La présidente de la Commission enquêtes et investigations explique comment procède l’IVD pour retrouver la trace des tortionnaires et les preuves les accablant : « Nous recoupons les témoignages des victimes et trouvons souvent des pratiques concordantes dans des prisons différentes, y compris contre des prisonniers de droit public. Aujourd’hui plusieurs plaintes contre le psychologue dont Sami Brahem a évoqué des exactions semblables à celles de la prison d’Abou Ghraieb en Iraq nous ont été adressées ».
Seul recours : la logique de « la carotte et du bâton »
Le juge administratif Mohamed Ayadi a démissionné de l’IVD en octobre 2015 à cause d’un « climat non propice à l’intérieur de l’Instance et à l’extérieur », avait-il déclaré, sibyllin, au moment de son départ.
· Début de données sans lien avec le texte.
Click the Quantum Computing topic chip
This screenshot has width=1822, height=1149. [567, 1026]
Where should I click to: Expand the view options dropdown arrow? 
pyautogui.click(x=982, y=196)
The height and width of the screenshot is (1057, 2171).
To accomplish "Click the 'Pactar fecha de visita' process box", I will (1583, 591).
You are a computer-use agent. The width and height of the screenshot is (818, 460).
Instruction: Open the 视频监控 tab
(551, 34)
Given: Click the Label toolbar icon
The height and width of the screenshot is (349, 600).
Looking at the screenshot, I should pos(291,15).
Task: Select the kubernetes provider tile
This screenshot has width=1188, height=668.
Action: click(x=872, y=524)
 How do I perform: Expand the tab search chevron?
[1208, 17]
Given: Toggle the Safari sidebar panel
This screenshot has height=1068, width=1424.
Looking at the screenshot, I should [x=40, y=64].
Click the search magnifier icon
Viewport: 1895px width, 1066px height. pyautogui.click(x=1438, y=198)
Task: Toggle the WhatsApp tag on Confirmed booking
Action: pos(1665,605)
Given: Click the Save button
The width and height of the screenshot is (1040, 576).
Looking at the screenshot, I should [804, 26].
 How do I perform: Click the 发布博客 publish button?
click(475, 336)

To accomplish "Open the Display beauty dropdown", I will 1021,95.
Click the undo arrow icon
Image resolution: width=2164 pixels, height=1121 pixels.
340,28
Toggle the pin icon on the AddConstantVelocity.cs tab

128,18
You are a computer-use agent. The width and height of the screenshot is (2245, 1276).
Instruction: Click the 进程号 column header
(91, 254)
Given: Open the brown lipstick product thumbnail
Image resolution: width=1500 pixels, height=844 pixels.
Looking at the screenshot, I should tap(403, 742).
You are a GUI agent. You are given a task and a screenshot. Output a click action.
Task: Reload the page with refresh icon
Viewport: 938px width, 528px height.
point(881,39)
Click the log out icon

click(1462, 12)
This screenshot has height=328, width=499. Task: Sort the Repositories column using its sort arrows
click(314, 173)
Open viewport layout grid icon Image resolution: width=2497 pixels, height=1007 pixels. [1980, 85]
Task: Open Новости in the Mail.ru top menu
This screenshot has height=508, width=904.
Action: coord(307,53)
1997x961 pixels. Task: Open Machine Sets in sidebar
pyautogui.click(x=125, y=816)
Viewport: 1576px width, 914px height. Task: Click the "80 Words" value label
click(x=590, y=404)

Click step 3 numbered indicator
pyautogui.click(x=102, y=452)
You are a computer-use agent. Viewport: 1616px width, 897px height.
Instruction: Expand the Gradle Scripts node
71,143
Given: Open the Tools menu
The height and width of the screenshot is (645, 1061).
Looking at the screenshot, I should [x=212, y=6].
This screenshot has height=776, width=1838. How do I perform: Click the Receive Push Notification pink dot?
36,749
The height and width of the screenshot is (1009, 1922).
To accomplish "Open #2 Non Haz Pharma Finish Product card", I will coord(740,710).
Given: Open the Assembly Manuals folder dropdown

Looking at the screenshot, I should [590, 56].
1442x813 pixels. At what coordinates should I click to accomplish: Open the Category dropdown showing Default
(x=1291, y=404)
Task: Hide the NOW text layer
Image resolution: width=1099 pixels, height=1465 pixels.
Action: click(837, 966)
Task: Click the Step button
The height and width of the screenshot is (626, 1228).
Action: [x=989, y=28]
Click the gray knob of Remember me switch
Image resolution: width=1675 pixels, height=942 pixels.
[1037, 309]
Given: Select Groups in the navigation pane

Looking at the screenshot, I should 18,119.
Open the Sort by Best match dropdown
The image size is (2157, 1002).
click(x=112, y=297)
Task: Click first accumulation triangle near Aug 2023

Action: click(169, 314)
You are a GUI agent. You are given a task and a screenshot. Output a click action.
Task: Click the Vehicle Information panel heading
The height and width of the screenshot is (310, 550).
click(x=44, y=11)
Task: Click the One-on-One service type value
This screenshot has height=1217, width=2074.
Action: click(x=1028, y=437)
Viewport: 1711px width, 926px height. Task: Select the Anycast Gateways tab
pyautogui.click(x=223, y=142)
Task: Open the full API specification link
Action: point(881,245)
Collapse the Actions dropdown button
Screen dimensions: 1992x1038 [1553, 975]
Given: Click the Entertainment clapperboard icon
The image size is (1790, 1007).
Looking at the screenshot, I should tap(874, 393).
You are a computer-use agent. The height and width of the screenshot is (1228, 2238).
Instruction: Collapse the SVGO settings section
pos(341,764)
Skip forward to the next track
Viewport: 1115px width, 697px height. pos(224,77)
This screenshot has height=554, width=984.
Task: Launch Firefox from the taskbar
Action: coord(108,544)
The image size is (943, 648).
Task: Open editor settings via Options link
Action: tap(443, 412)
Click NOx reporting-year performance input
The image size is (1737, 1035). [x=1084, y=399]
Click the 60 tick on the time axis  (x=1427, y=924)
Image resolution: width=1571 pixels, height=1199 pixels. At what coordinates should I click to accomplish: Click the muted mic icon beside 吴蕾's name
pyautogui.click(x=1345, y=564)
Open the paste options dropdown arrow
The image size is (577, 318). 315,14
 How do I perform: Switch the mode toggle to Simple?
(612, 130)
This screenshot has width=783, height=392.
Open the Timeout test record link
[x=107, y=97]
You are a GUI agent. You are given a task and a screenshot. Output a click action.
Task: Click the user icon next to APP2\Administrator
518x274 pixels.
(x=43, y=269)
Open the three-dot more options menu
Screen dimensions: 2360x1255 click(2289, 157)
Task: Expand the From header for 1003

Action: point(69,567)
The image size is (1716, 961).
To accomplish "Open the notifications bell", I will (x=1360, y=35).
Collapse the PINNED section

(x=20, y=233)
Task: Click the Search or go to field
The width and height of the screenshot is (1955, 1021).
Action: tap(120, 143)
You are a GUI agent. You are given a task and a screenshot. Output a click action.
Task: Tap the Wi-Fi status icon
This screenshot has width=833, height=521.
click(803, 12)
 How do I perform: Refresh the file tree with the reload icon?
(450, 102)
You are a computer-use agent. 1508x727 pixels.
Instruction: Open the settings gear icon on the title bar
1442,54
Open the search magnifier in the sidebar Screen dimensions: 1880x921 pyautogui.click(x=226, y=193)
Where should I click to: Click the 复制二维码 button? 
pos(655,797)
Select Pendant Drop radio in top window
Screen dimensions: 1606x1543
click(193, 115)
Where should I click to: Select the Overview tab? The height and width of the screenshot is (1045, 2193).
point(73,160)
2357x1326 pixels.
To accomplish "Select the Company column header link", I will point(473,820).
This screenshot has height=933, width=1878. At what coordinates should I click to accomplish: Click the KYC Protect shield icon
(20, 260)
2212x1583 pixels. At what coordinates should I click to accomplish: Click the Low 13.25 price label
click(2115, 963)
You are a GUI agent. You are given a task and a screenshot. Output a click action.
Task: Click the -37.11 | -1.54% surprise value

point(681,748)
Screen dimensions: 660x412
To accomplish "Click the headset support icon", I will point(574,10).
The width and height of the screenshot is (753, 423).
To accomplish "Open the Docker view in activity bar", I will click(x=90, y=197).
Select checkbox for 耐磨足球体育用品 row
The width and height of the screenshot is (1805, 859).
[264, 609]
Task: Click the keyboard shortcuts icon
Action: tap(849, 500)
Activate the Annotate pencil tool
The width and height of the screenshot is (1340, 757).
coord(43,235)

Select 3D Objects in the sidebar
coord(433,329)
Lui, émet aujourd’hui des doutes sur l’adhésion des tortionnaires au processus de justice transitionnelle et leur venue aussi nombreux à la commission vérité, comme déclarée par des membres de l’IVD.
« Rien ne les contraint à venir avouer leurs crimes, ni l’ambiance générale dans le pays, qui penche vers le retour en force des hommes de l’ancien système, ni l’impunité qui sévit, ni les promesses d’amnistie du projet de loi sur la réconciliation économique du Président de la République. Les bourreaux viendront sous la pression d’une menace sérieuse. Ils viendront le jour où des dossiers d’instruction contre eux aboutis et finalisés seront transmis aux chambres spécialisées pour jugement. Or, de lourds retards de l’IVD sont enregistrés à ce niveau. Les juges des neuf Chambres spécialisées attendent toujours les dossiers pour statuer sur les atteintes graves aux droits de l’homme tels que définis par l’article 8 de la loi relative à la justice transitionnelle », assure Mohamed Ayadi.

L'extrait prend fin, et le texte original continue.